# Ideal Low-Pass Filter: Output When Gain ≠ 0 for f > F

• bobbyk
In summary: looked like something that would be satisfied by a step function. i said "closer" to a delayed sinc function. if you delay it enough, the portion of the sinc() function that precedes t=0 has sufficiently low amplitude that the difference between it and zero is small. so, if we can delay the sinc() function sufficiently, we can get as close to a causal sinc() as we want.
bobbyk
It is well-known that the step-response of an ideal low-pass filter (Gain = 1 for f = 0 to F and = 0 for f = F to infinity) is non-causal, in that the output appeares before t = 0.

But what if the filter's Gain is = 1 for f = 0 to F and = e (some small non-zero value) for f = F to infinity? Then the Paley-Wiener criterion for realizability is satisfied, and the output must be causal. What then is the output?

with sufficient delay (and you weren't spec-ing the phase response of the nascent ideal LPF), you can have your causal impulse response get closer and closer to a delayed sinc() function.

Thanks for responding! I think this is fun! It is also, no doubt, well-known, but I haven't seen it anywhere.

But a sinc() function is never causal, no matter what the delay, and I want a casual output function. There has to be one.

Let's say the filter phase is zero over the entire band, then what's the output for an inpulse input at t = 0 ?

bobbyk said:
Thanks for responding!

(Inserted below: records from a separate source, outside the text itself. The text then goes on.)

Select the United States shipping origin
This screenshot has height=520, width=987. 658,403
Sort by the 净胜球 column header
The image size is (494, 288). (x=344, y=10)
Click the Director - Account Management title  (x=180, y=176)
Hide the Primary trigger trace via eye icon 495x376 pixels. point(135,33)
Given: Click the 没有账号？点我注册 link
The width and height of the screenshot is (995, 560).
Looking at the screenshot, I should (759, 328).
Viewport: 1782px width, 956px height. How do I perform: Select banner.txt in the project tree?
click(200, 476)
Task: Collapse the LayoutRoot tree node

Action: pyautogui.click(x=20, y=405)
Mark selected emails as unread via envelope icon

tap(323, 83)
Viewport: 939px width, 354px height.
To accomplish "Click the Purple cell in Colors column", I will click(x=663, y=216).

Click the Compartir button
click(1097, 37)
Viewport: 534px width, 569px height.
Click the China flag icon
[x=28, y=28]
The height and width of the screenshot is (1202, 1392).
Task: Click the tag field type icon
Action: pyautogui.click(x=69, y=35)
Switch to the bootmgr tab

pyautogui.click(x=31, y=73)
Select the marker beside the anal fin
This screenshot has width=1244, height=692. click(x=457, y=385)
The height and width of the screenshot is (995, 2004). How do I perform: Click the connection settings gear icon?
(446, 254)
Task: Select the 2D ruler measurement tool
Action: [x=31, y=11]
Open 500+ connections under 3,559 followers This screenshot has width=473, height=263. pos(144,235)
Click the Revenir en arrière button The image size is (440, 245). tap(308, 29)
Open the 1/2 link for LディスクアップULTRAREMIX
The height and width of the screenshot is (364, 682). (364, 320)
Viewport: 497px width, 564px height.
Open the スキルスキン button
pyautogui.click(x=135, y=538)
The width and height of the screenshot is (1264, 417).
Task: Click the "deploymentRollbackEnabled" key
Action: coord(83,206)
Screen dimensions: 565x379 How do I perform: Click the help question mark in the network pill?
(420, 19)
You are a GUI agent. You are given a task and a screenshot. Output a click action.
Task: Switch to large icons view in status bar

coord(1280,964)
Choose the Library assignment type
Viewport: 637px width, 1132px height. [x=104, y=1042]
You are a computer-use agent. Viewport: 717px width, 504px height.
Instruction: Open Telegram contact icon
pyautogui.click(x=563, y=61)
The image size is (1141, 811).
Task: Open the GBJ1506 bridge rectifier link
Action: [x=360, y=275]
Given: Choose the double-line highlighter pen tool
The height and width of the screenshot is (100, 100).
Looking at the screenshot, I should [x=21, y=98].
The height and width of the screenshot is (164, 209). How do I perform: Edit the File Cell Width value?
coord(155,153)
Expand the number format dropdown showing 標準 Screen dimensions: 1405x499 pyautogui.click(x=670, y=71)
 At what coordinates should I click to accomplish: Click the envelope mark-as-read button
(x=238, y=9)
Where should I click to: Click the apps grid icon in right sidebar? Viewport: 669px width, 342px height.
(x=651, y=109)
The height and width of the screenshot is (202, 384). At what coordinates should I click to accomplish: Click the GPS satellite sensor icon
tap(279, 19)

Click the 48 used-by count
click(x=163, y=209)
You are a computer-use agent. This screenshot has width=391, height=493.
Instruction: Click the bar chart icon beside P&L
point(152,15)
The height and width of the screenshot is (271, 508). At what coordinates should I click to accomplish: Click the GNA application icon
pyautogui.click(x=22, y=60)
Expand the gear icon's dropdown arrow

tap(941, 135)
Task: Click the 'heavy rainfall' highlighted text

I think this is fun! It is also, no doubt, well-known, but I haven't seen it anywhere.

But a sinc() function is never causal, no matter what the delay, and I want a casual output function. There has to be one.

i said "closer" to a delayed sinc function. if you delay it enough, the portion of the sinc() function that precedes t=0 has sufficiently low amplitude that the difference between it and zero is small. so, if we can delay the sinc() function sufficiently, we can get as close to a causal sinc() as we want.

Let's say the filter phase is zero over the entire band, then what's the output for an impulse input at t = 0 ?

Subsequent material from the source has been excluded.